第44話 教会と私に激震走っちゃうぞ配信
カーラ法皇の名において、教会の各支部にすぐさま情報が伝達された。
その理由は、教会の各支部に『配信器材』があったからだ。
それらは、魔王ユギーに関するモノを監視する委員会、通称『娯楽取り締まり委員会』が、配信で魔王ユギー復活に繋がる兆候がないかを監視するために、各支部に置かれたモノだった。
しかしながら、いま現在まで、配信器材はあれども、それは配信を監視するために用いられるだけで、今回のように各支部に速やかに情報を通達、伝達するために用いられたのは、これが初めてであった。
『『教会の諸君、我々が天使である』』
はじめて使った、通信機能で映しだされた、”天使”という神々しい姿。
教会の各支部はその光景に涙し、この光景を見られたことを配信器材に感謝する者さえ居た。

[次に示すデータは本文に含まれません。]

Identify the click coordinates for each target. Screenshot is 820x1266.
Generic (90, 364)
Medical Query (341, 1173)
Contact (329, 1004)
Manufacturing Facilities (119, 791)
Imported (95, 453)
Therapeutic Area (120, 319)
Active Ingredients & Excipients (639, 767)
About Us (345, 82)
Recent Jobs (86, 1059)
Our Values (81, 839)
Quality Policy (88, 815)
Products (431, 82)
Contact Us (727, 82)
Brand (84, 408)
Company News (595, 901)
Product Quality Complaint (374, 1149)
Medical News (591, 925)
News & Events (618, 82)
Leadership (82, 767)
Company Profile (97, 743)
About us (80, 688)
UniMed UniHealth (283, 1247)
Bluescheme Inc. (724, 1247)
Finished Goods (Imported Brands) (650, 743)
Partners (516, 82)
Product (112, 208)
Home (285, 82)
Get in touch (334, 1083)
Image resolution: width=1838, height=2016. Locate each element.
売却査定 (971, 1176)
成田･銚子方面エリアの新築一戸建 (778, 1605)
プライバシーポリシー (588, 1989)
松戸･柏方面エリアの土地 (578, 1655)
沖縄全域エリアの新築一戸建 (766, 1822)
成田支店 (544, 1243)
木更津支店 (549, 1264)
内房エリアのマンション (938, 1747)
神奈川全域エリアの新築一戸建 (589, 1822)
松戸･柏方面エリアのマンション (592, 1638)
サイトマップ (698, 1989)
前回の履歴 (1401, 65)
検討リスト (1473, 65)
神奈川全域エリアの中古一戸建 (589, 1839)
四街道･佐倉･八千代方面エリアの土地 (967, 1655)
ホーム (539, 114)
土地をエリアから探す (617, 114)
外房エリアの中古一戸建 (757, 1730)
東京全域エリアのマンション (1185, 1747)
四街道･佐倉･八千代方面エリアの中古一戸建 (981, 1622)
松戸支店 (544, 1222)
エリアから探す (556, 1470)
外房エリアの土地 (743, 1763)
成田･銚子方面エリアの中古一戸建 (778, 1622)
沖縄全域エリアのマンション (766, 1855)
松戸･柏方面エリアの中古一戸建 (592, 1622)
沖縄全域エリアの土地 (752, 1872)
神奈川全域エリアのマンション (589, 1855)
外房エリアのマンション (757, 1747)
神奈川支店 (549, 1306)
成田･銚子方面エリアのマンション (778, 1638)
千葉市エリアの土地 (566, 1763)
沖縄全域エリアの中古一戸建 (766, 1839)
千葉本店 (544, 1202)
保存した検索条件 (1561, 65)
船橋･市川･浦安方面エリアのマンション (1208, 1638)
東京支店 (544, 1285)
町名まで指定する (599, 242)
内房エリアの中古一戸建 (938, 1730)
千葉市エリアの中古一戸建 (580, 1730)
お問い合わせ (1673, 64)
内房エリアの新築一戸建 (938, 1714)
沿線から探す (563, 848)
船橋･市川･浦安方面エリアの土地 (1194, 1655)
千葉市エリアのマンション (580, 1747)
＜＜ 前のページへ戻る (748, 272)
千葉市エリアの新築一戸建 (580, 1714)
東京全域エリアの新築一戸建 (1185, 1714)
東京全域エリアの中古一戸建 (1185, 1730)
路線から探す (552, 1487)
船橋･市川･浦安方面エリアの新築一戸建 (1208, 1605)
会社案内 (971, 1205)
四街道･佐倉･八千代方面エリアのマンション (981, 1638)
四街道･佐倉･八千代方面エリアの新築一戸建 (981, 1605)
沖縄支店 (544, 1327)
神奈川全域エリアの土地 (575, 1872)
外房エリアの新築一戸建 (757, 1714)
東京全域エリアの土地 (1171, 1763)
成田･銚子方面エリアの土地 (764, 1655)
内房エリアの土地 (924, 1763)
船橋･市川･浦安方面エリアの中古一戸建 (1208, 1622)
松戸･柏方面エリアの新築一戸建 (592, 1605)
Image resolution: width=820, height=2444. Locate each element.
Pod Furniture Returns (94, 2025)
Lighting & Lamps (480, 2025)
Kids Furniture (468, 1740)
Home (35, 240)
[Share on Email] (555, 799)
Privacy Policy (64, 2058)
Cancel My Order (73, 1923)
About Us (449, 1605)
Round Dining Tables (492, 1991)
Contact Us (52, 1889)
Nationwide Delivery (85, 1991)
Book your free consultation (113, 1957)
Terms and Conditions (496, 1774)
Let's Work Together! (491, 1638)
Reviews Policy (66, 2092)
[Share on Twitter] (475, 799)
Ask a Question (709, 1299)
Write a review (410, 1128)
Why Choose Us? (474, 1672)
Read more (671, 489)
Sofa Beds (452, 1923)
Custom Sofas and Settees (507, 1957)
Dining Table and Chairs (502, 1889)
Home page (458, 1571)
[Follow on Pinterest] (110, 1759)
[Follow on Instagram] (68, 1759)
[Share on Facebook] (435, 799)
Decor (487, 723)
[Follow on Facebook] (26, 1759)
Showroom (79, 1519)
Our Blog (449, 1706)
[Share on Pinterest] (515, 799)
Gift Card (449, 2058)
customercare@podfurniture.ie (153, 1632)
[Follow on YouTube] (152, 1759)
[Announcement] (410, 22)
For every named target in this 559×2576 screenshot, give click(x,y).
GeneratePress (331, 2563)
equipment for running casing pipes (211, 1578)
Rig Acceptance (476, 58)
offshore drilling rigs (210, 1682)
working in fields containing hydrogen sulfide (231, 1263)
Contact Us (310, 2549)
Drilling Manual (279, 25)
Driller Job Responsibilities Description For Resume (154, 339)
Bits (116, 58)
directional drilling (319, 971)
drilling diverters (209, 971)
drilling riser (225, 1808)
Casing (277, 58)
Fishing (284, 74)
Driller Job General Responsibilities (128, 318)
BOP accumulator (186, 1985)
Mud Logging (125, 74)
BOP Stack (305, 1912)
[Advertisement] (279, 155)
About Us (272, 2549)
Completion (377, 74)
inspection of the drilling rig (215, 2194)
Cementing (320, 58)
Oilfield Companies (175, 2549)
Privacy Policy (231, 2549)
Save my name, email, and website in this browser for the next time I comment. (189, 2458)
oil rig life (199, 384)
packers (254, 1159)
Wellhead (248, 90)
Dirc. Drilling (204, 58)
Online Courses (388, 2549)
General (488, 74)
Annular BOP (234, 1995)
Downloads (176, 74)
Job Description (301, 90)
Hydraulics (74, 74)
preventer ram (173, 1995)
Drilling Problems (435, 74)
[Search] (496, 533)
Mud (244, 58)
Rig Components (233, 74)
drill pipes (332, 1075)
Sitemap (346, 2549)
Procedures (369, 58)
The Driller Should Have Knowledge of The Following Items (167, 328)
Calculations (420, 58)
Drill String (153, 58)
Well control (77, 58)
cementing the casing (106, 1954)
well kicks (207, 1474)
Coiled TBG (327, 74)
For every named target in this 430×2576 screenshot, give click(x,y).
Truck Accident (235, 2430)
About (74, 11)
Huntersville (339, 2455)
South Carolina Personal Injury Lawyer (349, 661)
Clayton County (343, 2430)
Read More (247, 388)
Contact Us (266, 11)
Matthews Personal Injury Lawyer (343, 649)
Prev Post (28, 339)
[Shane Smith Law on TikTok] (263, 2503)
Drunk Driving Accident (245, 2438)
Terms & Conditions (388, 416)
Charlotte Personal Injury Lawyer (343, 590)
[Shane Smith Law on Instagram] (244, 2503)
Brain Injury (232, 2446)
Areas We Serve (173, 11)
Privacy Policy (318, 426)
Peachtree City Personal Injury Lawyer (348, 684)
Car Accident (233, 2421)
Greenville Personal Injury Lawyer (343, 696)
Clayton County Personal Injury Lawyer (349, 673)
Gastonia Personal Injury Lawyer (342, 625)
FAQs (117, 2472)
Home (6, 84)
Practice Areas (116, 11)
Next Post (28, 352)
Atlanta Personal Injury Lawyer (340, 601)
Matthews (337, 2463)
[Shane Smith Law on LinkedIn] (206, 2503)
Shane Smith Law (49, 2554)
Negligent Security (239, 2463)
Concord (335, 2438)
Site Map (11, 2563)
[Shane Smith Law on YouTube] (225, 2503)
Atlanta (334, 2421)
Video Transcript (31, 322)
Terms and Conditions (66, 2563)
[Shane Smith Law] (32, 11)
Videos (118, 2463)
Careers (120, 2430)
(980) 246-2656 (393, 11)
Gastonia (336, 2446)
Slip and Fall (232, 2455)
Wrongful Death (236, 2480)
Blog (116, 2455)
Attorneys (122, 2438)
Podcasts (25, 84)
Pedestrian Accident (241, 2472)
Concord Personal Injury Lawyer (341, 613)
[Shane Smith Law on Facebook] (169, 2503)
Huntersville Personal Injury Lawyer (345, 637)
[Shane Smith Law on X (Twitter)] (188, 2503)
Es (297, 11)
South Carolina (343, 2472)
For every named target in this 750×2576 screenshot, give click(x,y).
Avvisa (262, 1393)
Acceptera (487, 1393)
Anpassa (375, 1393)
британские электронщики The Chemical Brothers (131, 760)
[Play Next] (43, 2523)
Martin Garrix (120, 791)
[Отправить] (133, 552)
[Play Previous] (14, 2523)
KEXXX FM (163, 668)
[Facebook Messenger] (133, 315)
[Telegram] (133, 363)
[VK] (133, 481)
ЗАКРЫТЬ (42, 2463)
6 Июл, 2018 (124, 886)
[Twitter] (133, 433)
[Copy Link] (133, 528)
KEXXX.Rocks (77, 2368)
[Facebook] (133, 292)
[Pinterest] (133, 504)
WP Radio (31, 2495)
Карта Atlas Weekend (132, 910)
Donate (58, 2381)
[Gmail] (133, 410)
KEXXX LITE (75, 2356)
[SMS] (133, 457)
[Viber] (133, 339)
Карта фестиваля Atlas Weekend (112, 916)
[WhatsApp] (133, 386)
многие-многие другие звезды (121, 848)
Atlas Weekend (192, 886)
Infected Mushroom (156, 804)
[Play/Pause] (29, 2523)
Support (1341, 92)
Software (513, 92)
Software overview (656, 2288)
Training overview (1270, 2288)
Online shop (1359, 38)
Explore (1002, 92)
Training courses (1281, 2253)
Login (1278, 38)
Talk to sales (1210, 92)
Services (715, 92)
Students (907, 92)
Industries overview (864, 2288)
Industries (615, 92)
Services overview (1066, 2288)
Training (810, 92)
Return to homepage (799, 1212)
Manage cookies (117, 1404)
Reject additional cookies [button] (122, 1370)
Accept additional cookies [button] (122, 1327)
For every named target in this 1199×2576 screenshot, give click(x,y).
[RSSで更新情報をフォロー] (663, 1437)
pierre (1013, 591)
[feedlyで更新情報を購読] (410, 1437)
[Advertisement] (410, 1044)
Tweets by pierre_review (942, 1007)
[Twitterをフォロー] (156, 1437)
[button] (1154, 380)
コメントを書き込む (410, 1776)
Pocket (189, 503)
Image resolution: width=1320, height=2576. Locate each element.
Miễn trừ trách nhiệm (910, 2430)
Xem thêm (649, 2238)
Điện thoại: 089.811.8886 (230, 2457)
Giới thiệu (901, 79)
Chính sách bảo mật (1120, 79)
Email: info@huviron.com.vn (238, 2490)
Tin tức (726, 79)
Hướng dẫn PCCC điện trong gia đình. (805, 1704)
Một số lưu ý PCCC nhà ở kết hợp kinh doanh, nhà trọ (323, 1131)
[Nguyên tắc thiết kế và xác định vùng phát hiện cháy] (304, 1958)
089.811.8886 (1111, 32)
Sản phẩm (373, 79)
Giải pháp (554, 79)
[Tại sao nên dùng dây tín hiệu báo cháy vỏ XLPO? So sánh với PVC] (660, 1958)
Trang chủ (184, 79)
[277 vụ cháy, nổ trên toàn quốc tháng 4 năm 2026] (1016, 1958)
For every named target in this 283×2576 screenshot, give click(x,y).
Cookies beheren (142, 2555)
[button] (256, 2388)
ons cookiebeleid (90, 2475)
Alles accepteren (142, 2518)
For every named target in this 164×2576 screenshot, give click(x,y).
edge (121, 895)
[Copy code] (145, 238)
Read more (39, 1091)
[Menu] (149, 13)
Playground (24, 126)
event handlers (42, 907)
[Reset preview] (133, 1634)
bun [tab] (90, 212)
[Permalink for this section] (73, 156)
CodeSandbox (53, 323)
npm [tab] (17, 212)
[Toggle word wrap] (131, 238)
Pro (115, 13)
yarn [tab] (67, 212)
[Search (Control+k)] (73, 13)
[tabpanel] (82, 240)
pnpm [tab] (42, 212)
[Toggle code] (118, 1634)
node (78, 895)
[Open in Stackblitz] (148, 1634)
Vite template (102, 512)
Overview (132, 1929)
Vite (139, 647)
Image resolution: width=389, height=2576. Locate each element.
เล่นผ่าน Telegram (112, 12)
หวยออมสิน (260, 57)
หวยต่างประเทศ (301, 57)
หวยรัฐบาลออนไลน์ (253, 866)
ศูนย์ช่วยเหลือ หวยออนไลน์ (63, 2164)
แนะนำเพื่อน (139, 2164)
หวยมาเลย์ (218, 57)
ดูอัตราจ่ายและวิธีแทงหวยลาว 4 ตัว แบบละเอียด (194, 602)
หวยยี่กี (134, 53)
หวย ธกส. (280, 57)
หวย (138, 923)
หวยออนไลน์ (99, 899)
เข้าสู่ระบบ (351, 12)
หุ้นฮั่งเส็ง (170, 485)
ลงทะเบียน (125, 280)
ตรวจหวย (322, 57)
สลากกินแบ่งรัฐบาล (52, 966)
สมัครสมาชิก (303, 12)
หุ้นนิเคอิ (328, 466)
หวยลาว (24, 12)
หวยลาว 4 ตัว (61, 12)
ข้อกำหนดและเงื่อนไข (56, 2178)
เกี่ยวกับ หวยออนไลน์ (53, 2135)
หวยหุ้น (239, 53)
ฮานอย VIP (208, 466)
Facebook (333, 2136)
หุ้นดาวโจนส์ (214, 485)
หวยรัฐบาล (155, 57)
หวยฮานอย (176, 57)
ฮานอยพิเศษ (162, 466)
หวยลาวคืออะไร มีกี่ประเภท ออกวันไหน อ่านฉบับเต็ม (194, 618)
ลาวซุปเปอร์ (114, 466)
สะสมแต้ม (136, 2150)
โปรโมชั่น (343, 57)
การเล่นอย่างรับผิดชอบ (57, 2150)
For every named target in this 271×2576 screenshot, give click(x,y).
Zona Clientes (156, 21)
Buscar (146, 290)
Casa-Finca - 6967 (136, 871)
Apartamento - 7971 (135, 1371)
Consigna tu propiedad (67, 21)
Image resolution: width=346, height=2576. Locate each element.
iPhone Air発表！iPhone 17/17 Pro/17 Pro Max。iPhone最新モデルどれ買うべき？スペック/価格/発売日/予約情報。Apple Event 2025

『私の名は、サラダ。君達に我が主、つまりは神から伝達がある』
『私の名は、ラード。神は仰っておられる。カーラ法皇、そして我らを召喚せし聖職者タメリックの指示に従って、次の行動をせよ』
天使の言葉、それはすなわち神の言葉。
配信を見る人々は、その天使の言葉を一言一句、聞き逃さないべく、緊張しきっていた。
そして、2人の天使は告げた。
『『----配信者『あるけみぃ』。かの配信者と配信器材を用いた会議をせよ。これは我が教会の教えを揺るがす、重要な行為である!』』
こうして、教会に絶対に関わりたくなかった、錬金術師ススリア。
彼女の配信者としての名前が、教会の人々に強く認知されてしまったのであった。
☆ ☆ ☆ ☆ ☆ ☆ ☆ ☆ ☆ ☆ ☆
「----こちら、追加分の"魔導式泡立て器"になります」
教会でそんな扱いになっているなんて露知らず、私はいつものように日常を過ごしていた。
今日は、ドラスト商会のスコティッシュさんからの頼みで、魔導式泡立て器----つまりは、電気の代わりに魔力で動く泡だて器の納品日である。
「魔導式泡立て器10箱、合計1000個。つつがなく、完了済みです」
「ありがとうございます、ニャア! こちら、代金になりますです、ニャア!」
----ずっしり!!
辺境イスウッドでは到底使いきれないほどの、金貨いっぱいの袋を受け取りつつ。
私は、スコティッシュさんが1000個の魔導式泡立て器が入った箱を、ドラゴンに詰め込んでいるのを見ていた。
----テキパキと箱を詰め込みつつ。
----"それまでに運んでいた大量の木材を下ろす様子も"。
「しっかし、1000個も1人で納品できるだなんて、凄いです、ニャア! 工場でも建てようかと思っていたのに、それは必要なかったです、ニャアね」
「自分が作れる限界は、知っているので大丈夫です。まぁ、ちょっときついのは確かですけど」
「おぉっ、限界を言わなかったのは良い判断だと思います、ニャア! 言ってしまうと、その9割くらいなら大丈夫ですと、盟主様に報告する所だった、ニャア」
「ニャハハ!」と豪快に笑いながら、スコティッシュさんは嬉しそうだった。
なんでも、私が作る魔導式泡立て器は、シュンカトウ共和国だけではなく、各国で大人気らしい。
なので1人で作るには、明らかに手が足りない。
そのため、魔導式泡立て器は私が、魔導式ではないただの泡立て器は作り方などをドラスト商会などで買い取って、工場で委託するという形を取っている。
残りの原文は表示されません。